This proposal introduces a new feature to monitor the progression of an ongoing partition rebalance executed by a Strimzi-managed Cruise Control instance via a KafkaRebalance
custom resource.
At this time, Strimzi users are able to execute partition rebalances via KafkaRebalance
custom resources but can only monitor the progression of those partition rebalances in two ways:
- Manually querying the Cruise Control REST API endpoint directly (which requires creating a custom Cruise Control REST API user or disabling HTTP Basic authentication).
- Inspecting the logs of the Cruise Control instance.
Unfortunately, neither of these methods are particularly user-friendly.
Information surrounding the progress of an executing partition rebalance is useful for planning future cluster operations, such as worker node maintenance, scaling, or upgrading brokers. Knowing details like the duration and data left to transfer for an ongoing partition rebalance can help users schedule maintenance windows effectively and assess the impact of continuing versus canceling a rebalance. While it is ideal to complete a rebalance before performing certain operations, such as draining nodes, having this information allows users to schedule these operations more optimally.
Further, having this information readily available and easily accessible via Kubernetes primitives, allows users and third-party tools like the Kubernetes CLI or 3rd party tools to easily track the progression of a partition rebalance.
Currently, the KafkaRebalance
custom resource references a ConfigMap
in the status.optimizationResult.afterBeforeLoadConfigMap
field which stores the estimated load on the brokers before and after the optimization proposal is executed.

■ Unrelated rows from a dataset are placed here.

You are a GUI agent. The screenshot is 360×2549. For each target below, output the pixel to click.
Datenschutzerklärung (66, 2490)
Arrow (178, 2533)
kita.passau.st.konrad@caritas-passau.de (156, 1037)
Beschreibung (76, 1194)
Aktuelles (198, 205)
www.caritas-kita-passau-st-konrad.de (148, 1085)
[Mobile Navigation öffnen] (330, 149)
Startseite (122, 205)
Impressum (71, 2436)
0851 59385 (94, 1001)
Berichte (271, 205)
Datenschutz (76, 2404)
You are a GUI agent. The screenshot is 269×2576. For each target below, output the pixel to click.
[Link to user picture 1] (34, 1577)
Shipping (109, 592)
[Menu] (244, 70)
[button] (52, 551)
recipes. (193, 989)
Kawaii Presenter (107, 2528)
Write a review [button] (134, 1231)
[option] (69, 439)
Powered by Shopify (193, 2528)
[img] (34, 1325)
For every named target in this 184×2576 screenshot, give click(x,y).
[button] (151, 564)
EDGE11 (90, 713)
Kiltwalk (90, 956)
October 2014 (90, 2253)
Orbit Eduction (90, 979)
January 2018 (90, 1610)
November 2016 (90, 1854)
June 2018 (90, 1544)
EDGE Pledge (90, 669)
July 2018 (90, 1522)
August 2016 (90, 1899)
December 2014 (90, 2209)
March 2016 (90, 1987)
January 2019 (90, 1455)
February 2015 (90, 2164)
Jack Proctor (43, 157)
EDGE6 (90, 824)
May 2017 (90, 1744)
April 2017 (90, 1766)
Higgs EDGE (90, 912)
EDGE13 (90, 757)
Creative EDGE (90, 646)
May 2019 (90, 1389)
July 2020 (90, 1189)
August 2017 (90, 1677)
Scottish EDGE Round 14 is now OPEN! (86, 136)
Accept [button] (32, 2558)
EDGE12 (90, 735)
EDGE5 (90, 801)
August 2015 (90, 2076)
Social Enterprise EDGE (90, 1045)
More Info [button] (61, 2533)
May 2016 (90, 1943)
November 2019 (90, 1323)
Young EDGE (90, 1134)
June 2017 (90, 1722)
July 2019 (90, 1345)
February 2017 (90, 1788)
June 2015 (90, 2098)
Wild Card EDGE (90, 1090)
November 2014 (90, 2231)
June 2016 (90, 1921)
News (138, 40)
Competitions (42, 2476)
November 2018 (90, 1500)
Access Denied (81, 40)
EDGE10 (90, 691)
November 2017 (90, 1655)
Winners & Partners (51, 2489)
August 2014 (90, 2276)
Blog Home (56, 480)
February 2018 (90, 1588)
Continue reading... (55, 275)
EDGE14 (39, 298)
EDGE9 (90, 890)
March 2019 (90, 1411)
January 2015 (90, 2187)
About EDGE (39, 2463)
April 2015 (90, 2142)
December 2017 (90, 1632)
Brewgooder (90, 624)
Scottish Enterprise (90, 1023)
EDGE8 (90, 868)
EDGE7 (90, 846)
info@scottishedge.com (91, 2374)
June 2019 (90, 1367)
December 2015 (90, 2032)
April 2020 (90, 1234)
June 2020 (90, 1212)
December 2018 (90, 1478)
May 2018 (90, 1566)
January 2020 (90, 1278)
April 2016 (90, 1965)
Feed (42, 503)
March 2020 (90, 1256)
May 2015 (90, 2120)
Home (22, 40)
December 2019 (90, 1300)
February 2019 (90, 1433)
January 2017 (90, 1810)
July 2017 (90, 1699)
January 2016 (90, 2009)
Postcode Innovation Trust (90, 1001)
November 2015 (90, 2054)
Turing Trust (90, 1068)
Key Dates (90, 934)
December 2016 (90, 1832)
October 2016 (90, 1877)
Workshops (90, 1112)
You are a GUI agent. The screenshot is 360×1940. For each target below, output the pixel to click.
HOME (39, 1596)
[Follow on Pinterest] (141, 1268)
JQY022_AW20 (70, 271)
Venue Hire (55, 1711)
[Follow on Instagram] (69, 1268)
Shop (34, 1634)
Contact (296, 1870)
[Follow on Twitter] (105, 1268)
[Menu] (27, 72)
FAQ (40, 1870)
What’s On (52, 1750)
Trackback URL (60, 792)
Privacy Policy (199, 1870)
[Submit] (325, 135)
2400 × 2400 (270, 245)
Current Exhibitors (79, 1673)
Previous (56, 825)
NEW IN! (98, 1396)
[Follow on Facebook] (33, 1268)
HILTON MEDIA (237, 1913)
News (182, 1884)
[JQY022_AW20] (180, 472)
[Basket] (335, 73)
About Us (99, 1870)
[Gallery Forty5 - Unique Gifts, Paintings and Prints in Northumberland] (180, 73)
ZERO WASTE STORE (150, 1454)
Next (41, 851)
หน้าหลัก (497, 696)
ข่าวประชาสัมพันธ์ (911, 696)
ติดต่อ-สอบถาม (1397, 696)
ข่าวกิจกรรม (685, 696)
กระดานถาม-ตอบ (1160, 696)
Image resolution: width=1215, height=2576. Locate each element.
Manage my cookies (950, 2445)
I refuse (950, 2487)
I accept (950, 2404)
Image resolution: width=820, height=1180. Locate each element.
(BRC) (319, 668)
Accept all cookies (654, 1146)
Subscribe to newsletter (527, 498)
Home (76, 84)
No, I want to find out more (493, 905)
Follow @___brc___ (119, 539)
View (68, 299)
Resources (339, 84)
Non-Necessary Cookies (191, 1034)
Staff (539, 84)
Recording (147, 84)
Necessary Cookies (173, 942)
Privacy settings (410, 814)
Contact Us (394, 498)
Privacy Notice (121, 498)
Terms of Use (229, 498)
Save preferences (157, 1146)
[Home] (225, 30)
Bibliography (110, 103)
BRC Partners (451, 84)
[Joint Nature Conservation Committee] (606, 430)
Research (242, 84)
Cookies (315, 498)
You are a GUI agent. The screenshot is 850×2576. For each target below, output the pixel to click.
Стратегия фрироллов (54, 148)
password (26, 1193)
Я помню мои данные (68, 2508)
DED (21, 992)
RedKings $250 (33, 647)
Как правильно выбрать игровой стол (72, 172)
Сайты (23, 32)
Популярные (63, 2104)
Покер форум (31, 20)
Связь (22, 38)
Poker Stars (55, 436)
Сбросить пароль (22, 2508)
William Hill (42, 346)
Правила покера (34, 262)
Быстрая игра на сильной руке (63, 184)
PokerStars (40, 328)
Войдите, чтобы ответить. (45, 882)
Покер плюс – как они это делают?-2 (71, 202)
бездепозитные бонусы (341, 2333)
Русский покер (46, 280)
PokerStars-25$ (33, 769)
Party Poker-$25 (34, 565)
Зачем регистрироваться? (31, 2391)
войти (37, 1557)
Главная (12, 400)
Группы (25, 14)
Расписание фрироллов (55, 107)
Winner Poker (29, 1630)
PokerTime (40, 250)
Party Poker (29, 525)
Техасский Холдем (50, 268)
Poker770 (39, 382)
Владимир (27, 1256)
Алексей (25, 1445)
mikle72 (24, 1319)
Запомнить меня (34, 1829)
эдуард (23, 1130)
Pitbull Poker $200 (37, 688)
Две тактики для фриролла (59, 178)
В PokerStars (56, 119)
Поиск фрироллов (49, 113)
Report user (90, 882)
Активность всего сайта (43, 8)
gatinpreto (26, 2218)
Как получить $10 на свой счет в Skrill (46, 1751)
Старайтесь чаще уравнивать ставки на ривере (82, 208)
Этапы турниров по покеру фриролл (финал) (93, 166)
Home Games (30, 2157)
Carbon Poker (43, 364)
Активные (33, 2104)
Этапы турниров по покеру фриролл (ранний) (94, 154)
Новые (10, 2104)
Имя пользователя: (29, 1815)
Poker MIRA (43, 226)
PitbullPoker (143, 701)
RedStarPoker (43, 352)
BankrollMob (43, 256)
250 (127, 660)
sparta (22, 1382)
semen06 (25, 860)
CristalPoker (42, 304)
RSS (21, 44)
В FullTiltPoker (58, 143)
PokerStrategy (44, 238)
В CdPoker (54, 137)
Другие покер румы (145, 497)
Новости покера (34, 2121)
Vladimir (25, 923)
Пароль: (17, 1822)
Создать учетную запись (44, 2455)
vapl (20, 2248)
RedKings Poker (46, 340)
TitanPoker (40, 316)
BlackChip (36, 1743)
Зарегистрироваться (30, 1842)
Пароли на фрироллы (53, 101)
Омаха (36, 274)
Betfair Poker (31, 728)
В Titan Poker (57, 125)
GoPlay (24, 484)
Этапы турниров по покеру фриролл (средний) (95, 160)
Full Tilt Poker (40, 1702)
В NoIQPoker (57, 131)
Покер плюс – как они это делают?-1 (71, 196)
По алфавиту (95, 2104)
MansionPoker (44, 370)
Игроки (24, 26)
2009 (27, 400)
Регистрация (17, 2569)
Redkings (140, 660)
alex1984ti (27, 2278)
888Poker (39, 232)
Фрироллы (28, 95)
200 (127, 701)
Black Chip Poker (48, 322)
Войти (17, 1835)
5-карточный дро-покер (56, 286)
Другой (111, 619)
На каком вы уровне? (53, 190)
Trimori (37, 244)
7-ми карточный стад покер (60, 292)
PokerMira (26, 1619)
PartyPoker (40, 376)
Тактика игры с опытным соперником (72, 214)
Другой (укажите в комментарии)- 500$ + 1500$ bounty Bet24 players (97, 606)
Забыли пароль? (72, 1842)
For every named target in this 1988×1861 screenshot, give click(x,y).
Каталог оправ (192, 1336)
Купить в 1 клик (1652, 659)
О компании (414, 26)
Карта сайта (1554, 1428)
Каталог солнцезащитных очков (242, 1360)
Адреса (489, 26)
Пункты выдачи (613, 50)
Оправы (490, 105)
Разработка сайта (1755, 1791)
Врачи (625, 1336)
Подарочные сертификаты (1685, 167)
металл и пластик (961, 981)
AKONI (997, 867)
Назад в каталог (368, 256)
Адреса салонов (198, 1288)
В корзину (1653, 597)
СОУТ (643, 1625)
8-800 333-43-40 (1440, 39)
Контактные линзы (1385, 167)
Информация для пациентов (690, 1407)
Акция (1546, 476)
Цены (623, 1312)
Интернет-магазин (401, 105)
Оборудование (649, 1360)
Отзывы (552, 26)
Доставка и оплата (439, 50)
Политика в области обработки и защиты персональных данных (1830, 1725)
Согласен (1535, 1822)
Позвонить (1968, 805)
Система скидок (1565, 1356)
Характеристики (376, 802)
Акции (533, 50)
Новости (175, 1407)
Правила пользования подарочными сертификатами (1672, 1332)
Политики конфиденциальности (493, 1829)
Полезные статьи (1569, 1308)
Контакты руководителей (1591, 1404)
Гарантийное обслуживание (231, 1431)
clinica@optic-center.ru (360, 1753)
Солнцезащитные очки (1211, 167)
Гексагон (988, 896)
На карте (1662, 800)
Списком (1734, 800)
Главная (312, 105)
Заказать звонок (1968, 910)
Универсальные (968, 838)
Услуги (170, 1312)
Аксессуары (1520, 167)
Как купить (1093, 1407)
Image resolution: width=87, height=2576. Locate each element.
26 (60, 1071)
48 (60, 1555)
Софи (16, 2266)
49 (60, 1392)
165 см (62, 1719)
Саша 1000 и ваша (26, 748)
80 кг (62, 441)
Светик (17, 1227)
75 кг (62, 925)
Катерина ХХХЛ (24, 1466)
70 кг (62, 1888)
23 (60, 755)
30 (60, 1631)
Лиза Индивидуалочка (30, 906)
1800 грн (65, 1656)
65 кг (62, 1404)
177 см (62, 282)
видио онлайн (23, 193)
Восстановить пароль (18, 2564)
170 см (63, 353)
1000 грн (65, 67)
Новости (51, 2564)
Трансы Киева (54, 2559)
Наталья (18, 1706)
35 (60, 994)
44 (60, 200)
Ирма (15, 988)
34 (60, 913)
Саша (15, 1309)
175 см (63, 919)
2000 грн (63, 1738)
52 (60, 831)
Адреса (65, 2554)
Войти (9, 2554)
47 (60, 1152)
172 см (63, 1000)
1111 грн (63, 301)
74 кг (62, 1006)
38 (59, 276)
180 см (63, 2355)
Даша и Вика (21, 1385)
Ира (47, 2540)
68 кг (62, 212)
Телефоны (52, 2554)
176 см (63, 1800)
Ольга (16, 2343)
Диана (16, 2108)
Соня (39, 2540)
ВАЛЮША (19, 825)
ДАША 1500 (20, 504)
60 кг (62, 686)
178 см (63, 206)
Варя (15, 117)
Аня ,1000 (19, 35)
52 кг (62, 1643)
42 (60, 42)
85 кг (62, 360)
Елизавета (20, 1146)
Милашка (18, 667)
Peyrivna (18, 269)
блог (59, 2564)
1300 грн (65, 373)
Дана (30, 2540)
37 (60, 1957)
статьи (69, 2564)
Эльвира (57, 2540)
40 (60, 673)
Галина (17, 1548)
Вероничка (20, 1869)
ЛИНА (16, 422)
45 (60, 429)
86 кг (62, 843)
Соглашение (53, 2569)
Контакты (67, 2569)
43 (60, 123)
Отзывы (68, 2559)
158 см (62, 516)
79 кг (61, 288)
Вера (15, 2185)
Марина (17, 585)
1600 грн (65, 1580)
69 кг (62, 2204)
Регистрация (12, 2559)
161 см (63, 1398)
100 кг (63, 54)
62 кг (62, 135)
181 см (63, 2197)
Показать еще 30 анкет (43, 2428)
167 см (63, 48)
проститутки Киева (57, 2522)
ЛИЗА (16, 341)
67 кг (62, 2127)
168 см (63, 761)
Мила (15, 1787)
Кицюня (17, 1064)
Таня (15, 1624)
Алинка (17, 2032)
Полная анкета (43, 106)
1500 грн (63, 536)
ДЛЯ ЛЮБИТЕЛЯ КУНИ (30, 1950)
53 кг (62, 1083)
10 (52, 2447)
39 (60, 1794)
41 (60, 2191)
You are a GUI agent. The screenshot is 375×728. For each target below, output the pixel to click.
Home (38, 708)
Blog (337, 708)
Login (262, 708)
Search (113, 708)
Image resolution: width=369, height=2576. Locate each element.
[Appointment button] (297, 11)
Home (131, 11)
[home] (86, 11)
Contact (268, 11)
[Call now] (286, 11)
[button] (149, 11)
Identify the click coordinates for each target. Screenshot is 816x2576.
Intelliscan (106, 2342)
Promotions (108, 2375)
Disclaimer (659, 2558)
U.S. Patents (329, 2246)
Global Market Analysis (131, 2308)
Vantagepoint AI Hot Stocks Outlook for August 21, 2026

This proposal extends the status section of the KafkaRebalance
custom resource to include a progress
section with a nested rebalanceProgressConfigMap
field to reference that same ConfigMap
.
This ConfigMap
will also be enhanced to contain information related to an ongoing partition rebalance.
The progress
section of the KafkaRebalance
resource will look like the following:
apiVersion: kafka.strimzi.io/v1beta2
kind: KafkaRebalance
metadata:
name: my-rebalance
spec: {}
status:
conditions:
- lastTransitionTime: "2024-11-05T15:28:23.995129903Z"
status: "True"
type: ProposalReady | Rebalancing | Stopped | NotReady | Ready
observedGeneration: 1
optimizationResult:
afterBeforeLoadConfigMap: my-rebalance
dataToMoveMB: 0
excludedBrokersForLeadership: []
excludedBrokersForReplicaMove: []
excludedTopics: []
intraBrokerDataToMoveMB: 0
monitoredPartitionsPercentage: 100
numIntraBrokerReplicaMovements: 0
numLeaderMovements: 16
numReplicaMovements: 0
onDemandBalancednessScoreAfter: 95.4347095948149
onDemandBalancednessScoreBefore: 89.4347095948149
provisionRecommendation: ""
provisionStatus: RIGHT_SIZED
recentWindows: 1
progress: [1]
rebalanceProgressConfigMap: my-rebalance [2]
[1] The progress
section will be visible during the ProposalReady
, Rebalancing
, Stopped
, NotReady
and Ready
states.
[2] The ConfigMap
containing information related to the ongoing partition rebalance.
In the ConfigMap
, we will add the following fields:
- estimatedTimeToCompletionInMinutes: The estimated time it will take in minutes until the partition rebalance is complete.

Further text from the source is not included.